### TASK GOAL
Working through the lines below, return each one that holds "computer".

● ● ● ● ●

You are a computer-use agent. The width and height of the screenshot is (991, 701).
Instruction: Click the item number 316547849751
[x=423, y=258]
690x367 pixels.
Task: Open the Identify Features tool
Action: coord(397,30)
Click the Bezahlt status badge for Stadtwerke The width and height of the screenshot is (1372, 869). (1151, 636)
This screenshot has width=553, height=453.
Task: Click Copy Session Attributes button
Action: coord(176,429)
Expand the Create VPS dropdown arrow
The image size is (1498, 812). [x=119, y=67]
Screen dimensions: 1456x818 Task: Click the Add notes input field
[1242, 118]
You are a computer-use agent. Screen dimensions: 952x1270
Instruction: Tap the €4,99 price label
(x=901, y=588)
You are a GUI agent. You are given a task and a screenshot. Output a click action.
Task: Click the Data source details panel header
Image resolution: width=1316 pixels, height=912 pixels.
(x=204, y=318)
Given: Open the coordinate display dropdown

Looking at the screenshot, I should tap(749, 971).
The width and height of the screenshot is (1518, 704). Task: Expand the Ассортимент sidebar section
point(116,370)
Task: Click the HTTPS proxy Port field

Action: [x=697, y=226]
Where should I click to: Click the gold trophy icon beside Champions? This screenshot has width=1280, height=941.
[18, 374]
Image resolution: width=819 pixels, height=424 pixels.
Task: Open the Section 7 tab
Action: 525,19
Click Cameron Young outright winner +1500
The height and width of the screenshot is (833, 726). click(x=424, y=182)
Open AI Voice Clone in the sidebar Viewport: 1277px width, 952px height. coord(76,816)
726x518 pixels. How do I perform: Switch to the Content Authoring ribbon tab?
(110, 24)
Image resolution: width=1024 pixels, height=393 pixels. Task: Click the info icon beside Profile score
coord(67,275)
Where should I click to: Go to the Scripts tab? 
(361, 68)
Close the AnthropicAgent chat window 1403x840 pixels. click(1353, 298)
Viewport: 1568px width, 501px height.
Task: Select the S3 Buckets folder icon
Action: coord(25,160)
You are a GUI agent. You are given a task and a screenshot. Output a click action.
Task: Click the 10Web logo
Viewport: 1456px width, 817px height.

● ● ● ● ●

### WRITTEN SOLUTION
You are a computer-use agent. The width and height of the screenshot is (991, 701).
You are a computer-use agent. Screen dimensions: 952x1270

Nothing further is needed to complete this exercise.